In [16]:
import numba
from numba import jit, int32, prange, vectorize, float64
import numpy as np
import math
from numba import cuda

In [2]:
# Function that calculates the value of Pi using monte-carlo method
# Minimal use of Numpy
def native_python_monte_carlo(n):
    within_circle = 0
    
    for i in range(int(n)):
        x = np.random.random()
        y = np.random.random()
        
        if x**2 + y**2 <= 1.0:
            within_circle += 1
        
    return 4.0 * within_circle / n

In [3]:
%%time
print(native_python_monte_carlo(10000000))

3.1420436
CPU times: user 9.37 s, sys: 12.3 ms, total: 9.38 s
Wall time: 9.38 s


In [4]:
# Function that calculates the value of Pi using monte-carlo method
# Leveraged numpy as far as possible

def numpy_python_monte_carlo(n):
    within_circle = 0
    
    x = np.random.random(int(n))
    y = np.random.random(int(n))
        
    within_circle = np.sum( (x**2 + y**2) <= 1.0 )
        
    return 4.0 * within_circle / n

In [5]:
%%time
print(numpy_python_monte_carlo(10000000))

3.1411372
CPU times: user 156 ms, sys: 55.2 ms, total: 211 ms
Wall time: 210 ms


### Use @jit on both functions and see what is the speedup acheived (ignore the first run)
* Native python :
* Numpy :

* Natve python with Numba :
* Numpy wuth Numba: 

In [6]:
@jit
def native_python_monte_carlo(n):
    within_circle = 0
    
    for i in range(int(n)):
        x = np.random.random()
        y = np.random.random()
        
        if x**2 + y**2 <= 1.0:
           within_circle += 1
        
    return 4.0 * within_circle / n



  def native_python_monte_carlo(n):


In [7]:
@jit
def numpy_python_monte_carlo(n):
    within_circle = 0
    
    x = np.random.random(int(n))
    y = np.random.random(int(n))
        
    within_circle = np.sum( (x**2 + y**2) <= 1.0 )
        
    return 4.0 * within_circle / n

  def numpy_python_monte_carlo(n):


### What is the difference If we use eager compilation (ignore first run)?

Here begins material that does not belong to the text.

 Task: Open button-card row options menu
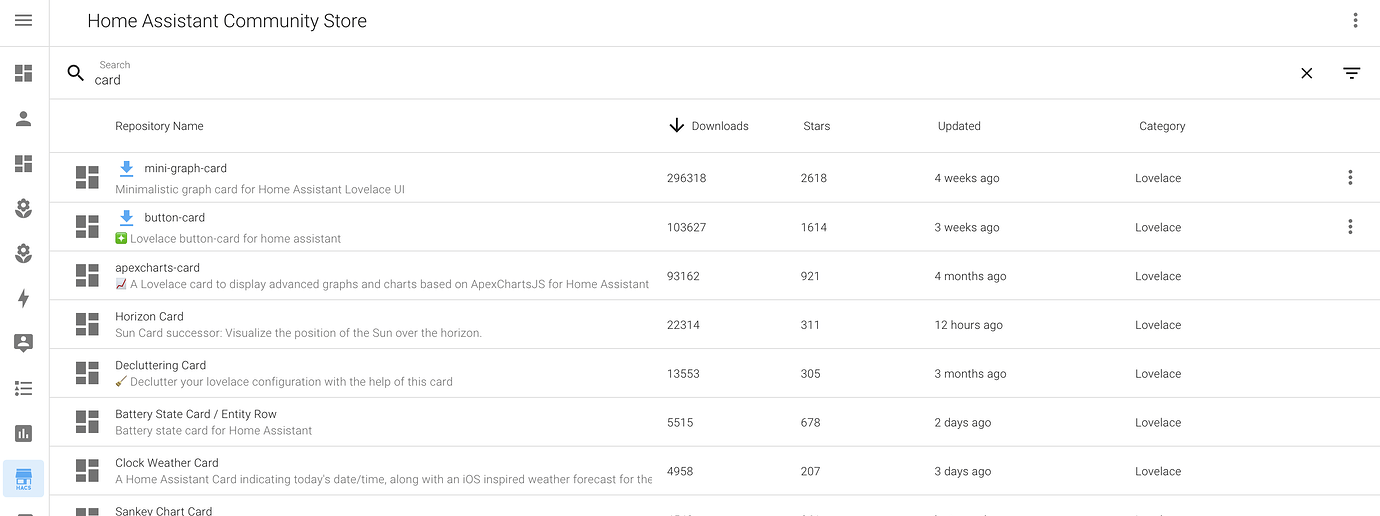(1350, 227)
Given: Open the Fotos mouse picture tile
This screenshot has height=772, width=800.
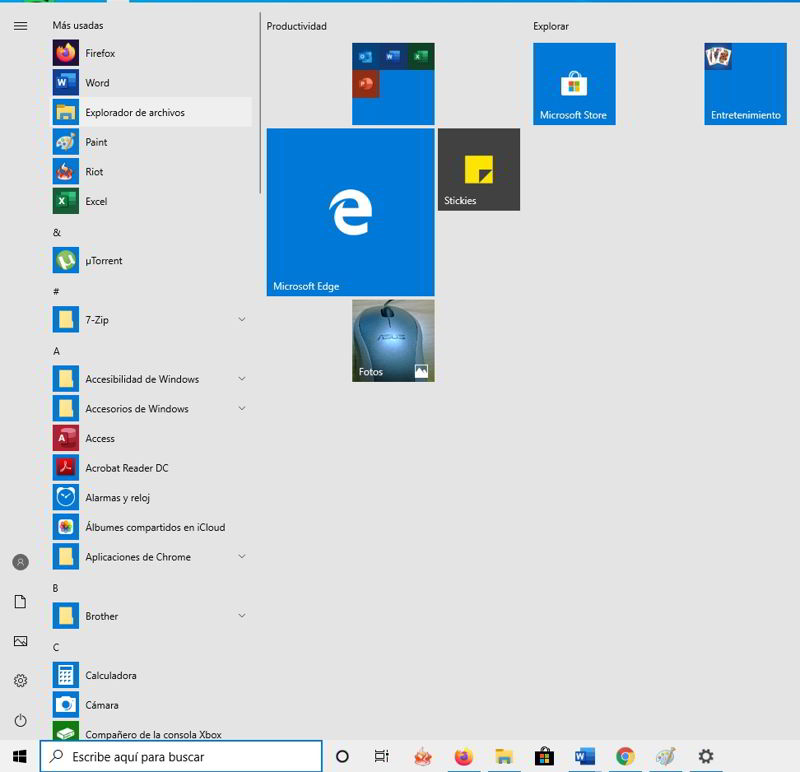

* Natve python with Numba (Lazy):
* Natve python with Numba (Eager):

In [8]:


@jit(numba.float32(int32))
def native_python_monte_carlo_eager(n):
    within_circle = 0
    
    for i in range(int(n)):
        x = np.random.random()
        y = np.random.random()
        
        if x**2 + y**2 <= 1.0:
            within_circle += 1
        
    return 4.0 * within_circle / n

  @jit(numba.float32(int32))


In [9]:
%%time
print(native_python_monte_carlo_eager(10000000))

3.1418557167053223
CPU times: user 81.6 ms, sys: 4.72 ms, total: 86.3 ms
Wall time: 85.2 ms


In [10]:
%%time
@jit
def native_python_monte_carlo_lazy(n):
    within_circle = 0
    
    for i in range(int(n)):
        x = np.random.random()
        y = np.random.random()
        
        if x**2 + y**2 <= 1.0:
            within_circle += 1
        
    return 4.0 * within_circle / n

CPU times: user 334 µs, sys: 0 ns, total: 334 µs
Wall time: 287 µs




In [11]:
%%time
print(native_python_monte_carlo_lazy(10000000))

3.141616
CPU times: user 175 ms, sys: 0 ns, total: 175 ms
Wall time: 175 ms


### What is the difference with and without automatic parallelization (ignore the first run)?
hint: use *numba.prange* instead of *range*
* With parallel:
* Without parallel:

In [12]:
@jit(parallel=True)
def native_python_monte_carlo_parallel(n):
    within_circle = 0
    
    for i in numba.prange(int(n)):
        x = np.random.random()
        y = np.random.random()
        
        if x**2 + y**2 <= 1.0:
            within_circle += 1
        
    return 4.0 * within_circle / n

  @jit(parallel=True)


In [13]:
%%time
print(native_python_monte_carlo_parallel(10000000))

3.14155
CPU times: user 697 ms, sys: 0 ns, total: 697 ms
Wall time: 729 ms


### Offload the computation to a GPU
* Assumptions:
    * N <= 512
* Hints:
    * Launch one block with threads <= 512

In [21]:
@cuda.jit
def native_python_monte_kernel(array_a, array_b, array_c):
    # Thread id in a 1D block
    tx = cuda.threadIdx.x
 
    if tx < array_a.size:  # Check array boundaries
        array_c[tx] = 1 if array_a[tx]**2 + array_b[tx]**2 <= 1.0  else 0

In [22]:
n = 512
array_a = np.random.random(n)
array_b = np.random.random(n)
array_c = np.zeros(n)


native_python_monte_kernel[1, n](array_a, array_b, array_c)
print(4.0 * np.sum(array_c) / n)

3.1796875